Noting that the cooperation of multiple stakeholders
including governments, air navigation services, fuel suppliers, airports,
aircraft and engine manufacturers would be essential to the successful
achievement of the net-zero emissions goal, AAPA stressed that the industry’s
pathway to this ambitious target is an all-industry effort based on a
combination of technology, operational improvements, sustainable aviation fuels
(SAF), and a global market-based measure, namely the ICAO Carbon Offsetting and
Reduction Scheme for International Aviation (CORSIA).

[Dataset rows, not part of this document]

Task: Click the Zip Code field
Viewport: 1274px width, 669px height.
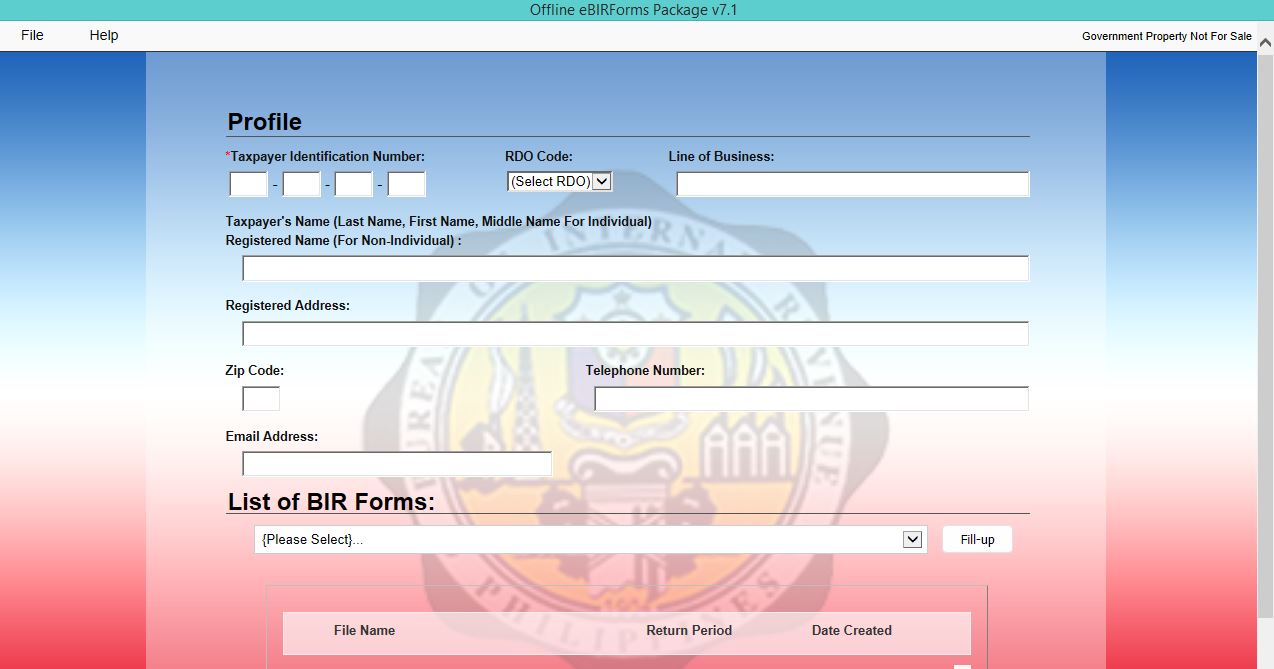Action: point(259,398)

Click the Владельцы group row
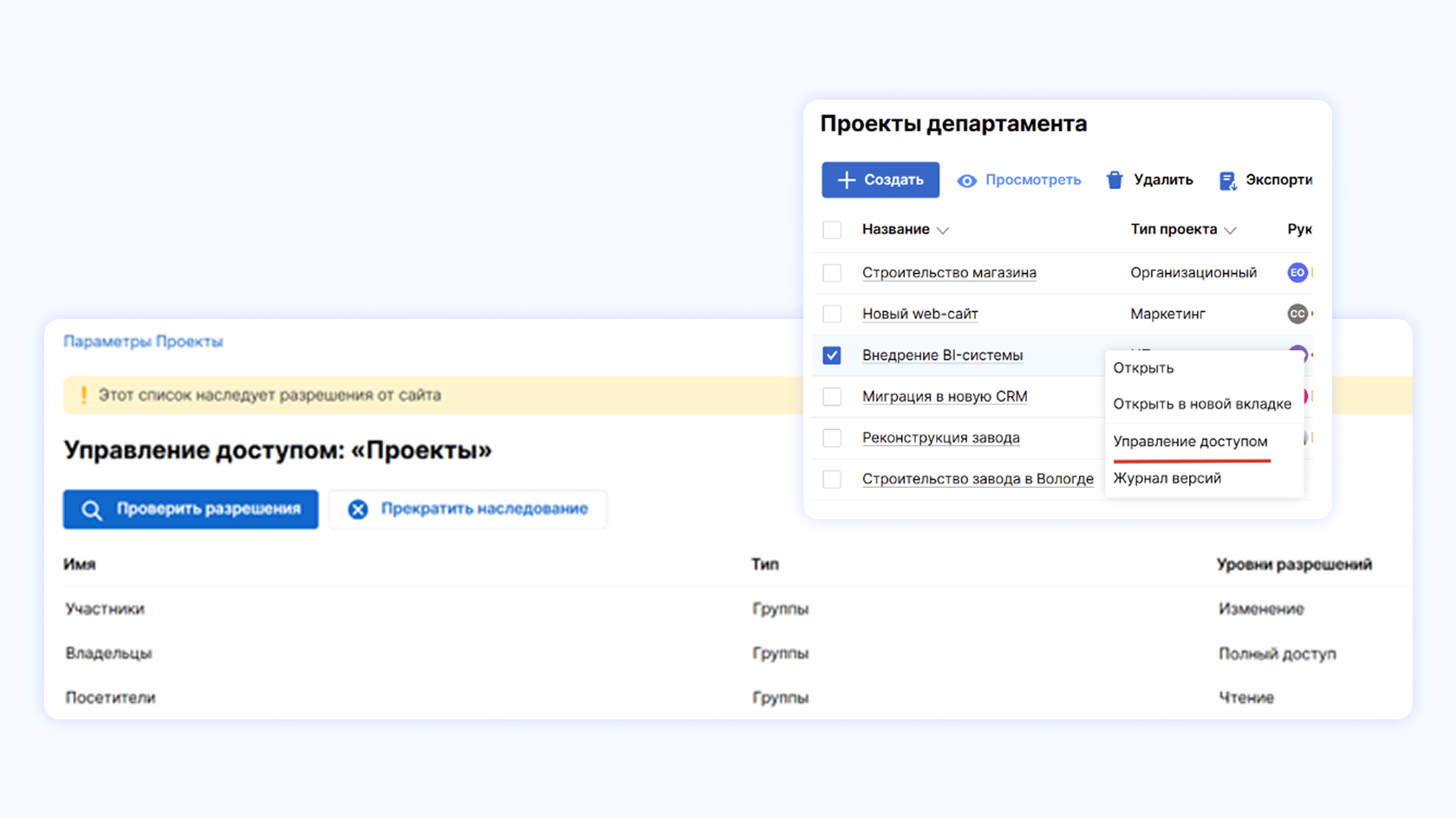[109, 653]
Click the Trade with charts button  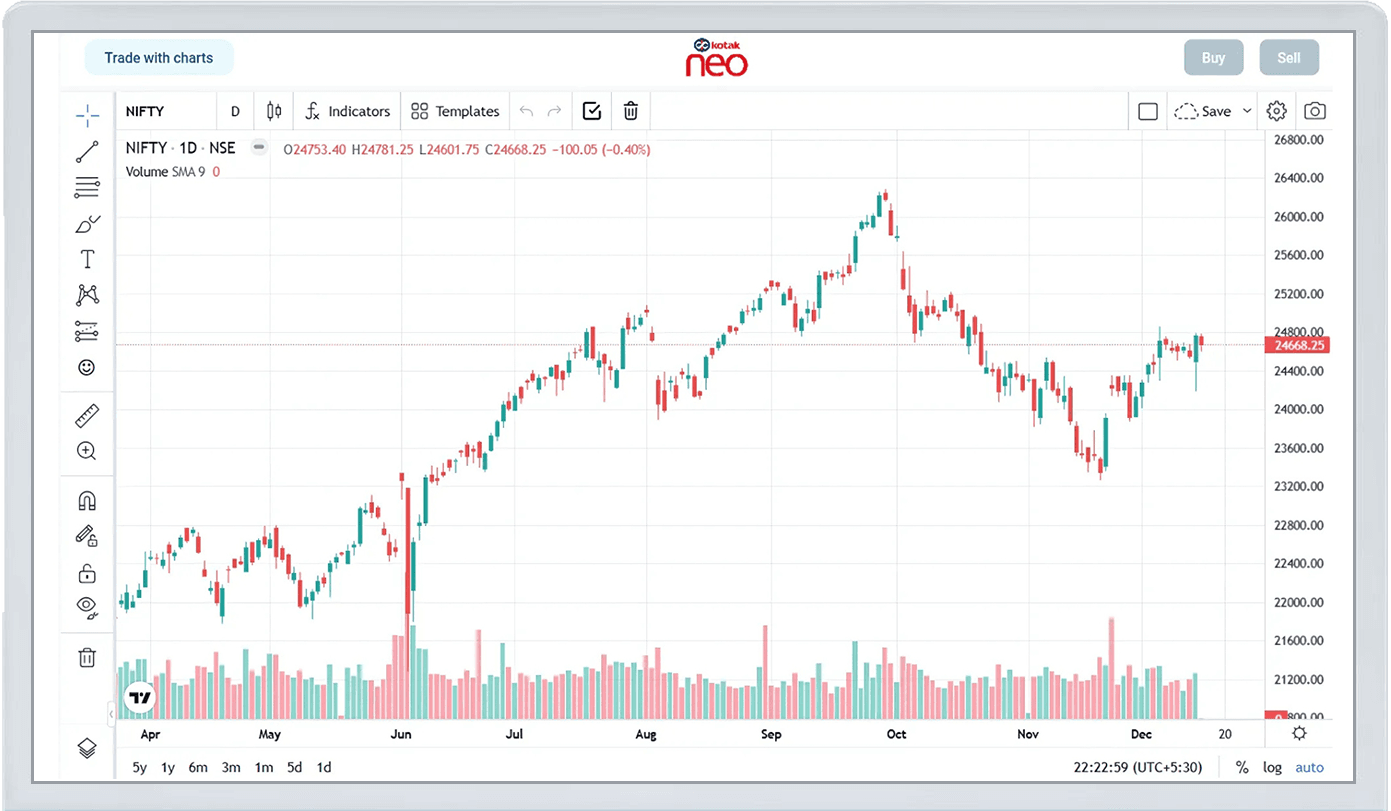[x=159, y=58]
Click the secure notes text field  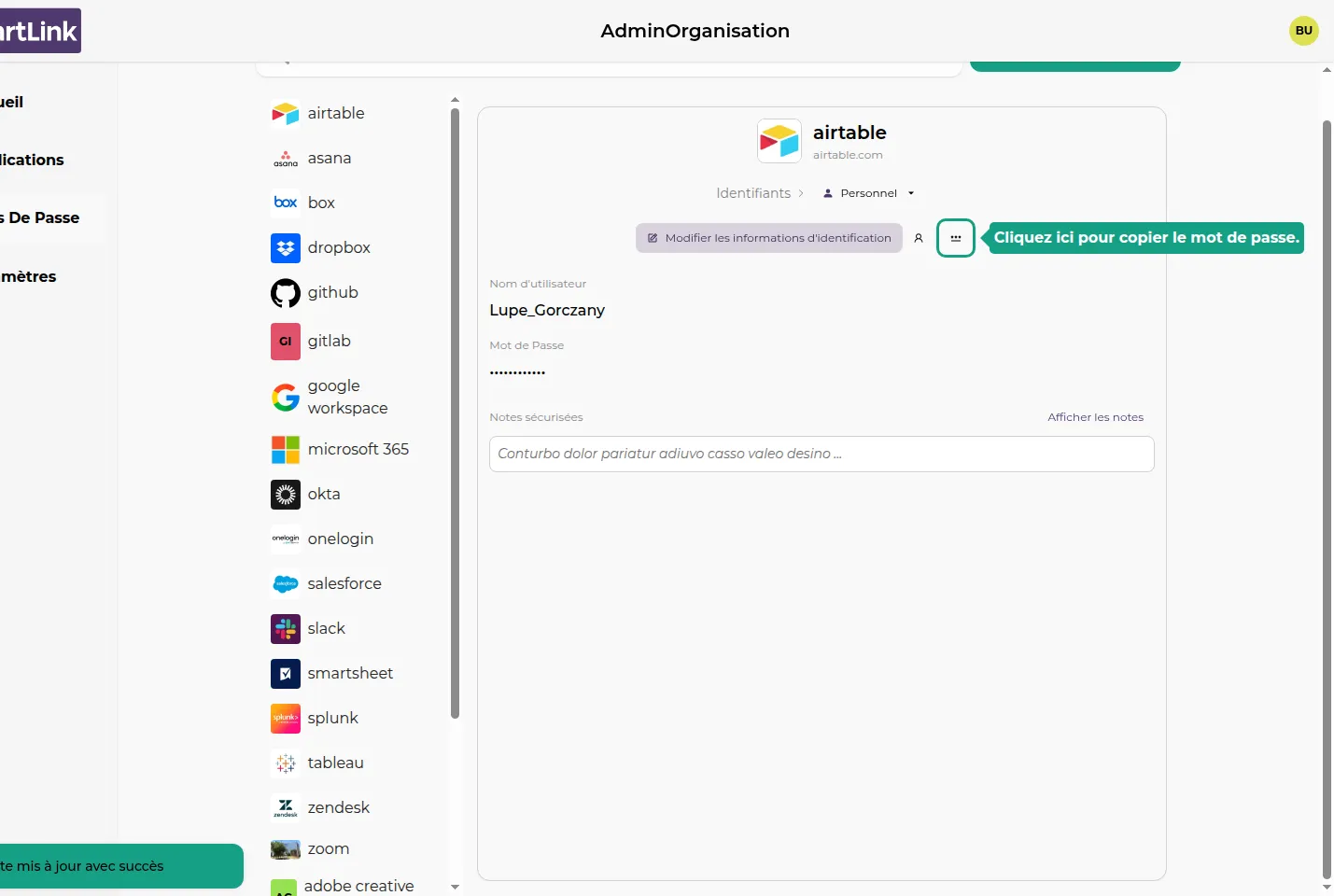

Sustainable aviation fuels are expected to feature heavily
in the industry’s overall reduction in carbon emissions by almost completely
replacing fossil fuels on commercial flights by 2050.  Support from governments and other
stakeholders to commercialise SAF through research & development,
subsidies, incentives, as well as the allocation of resources for its
development and distribution will be crucial to ensure adequate and cost-effective
supplies to meet the needs of the airline industry.  Significant quantities of SAF will be needed
by the industry as 80% of emissions are from flights over 1500 km, for which
aircraft powered by alternative energy sources, such as electricity and
hydrogen, are not available.

Underscoring the task that lies ahead, AAPA director
general  Subhas Menon said: “The
Asia Pacific region will constitute some 40% of global SAF demand, but
production and supply facilities in the region are lacking.  Allocation of sufficient resources to convert
feedstock, like municipal or agricultural waste, waste oils from food
production and other biomass for the production of SAF will make a critical
difference.”

On the market–based measures, Menon elaborated: “CORSIA
has an integral part to play in achieving this ambitious long term commitment.
It is the agreed global mechanism for offsetting growth in international
aviation CO2 emissions since 2020.  AAPA
wholly supports ICAO’s efforts on this front and will continue to encourage
States to participate in the scheme fully. In addition, investment in emerging
sources of energy such as direct carbon capture and carbon sequestration when
these become viable could complement the industry’s efforts towards achieving
net-zero emissions.”

Menon explained: “Sustainability is a global challenge that
calls for a global solution. Together, we need to ensure that distribution of
the burden of reducing carbon emissions is fair and equitable while allowing
the industry to recover and restart.”

Turning to air travel recovery, AAPA noted that the Asia
Pacific was the first region to be heavily impacted by Covid-19, but has now
lagged behind other regions in showing improvement in travel demand.  While other regions are easing restrictions
on the back of successful vaccination roll-outs, borders in Asia still remain
largely closed due to low vaccination levels.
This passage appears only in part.